I’m trying to understand how to structure and implement a larger project. As I want to create a multiplayer FPS, the ShooterGame demo project a good place to start.

However, I’ve become stuck trying to implement one particular set of files from ShooterGame.
In the ShooterGame Public folder, there is the file ShooterTypes.h which defines various namespaces and structs which are used by other classes. The struct FTakeHitInfo has a set of functions (constructor and few others) which are subsequently defined in the file TakeHitInfo.cpp in folder Private.

When I try and implement identical files in my own project, the compiler complains that it expected TakeHitInfo.h to be the first file included in TakeHitInfo.cpp. However, no other errors are thrown while editing and going back and forth from declaration to definition, Visual Studio seems to understand that the content in TakeHitInfo.cpp is declared in ShooterTypes.h. But when trying to build the project, it clearly still wants there to be a TakeHitInfo.h file. In ShooterGame, there is no TakeHitInfo header file and the project compiles without error.
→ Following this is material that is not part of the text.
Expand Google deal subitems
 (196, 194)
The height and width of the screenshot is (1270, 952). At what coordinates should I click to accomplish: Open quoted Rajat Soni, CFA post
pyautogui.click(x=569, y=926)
Naively, I’m guessed that, within the ShooterGame project there is something that explicitly says “These functions declared in ShooterTypes.h are going to be defined in TakeHitInfo.cpp” but I have searched fruitlessly for any such linkage.

Questions: Does anyone know how exactly this has been implemented within ShooterGame and how such an implementation can be replicated in another project?

Aside-Question (but probably quite important): is it common/reasonable to inact this kind of implementation? i.e. have a bunch of functions defined in a .cpp that has a different name from its .h

Many thanks!

Solved my own problem!

I guessed that the problem was that I created the TakeHitInfo file through the Unreal Editor using “Add C++ Class” This created a concurrent header file which I promptly deleted but, somewhere else (???) the project at least thinks that it should exist.

Looking into the source folder for my project, I could still see a TakeHitInfo.h file (which doesn’t appear in visual studio) but deleting that alone was insufficient. The compiler still complained that it was expecting a header file.

Deleting TakeHitInfo.cpp, recompiling the project and then creating the file within Visual Studio itself resolved the issue!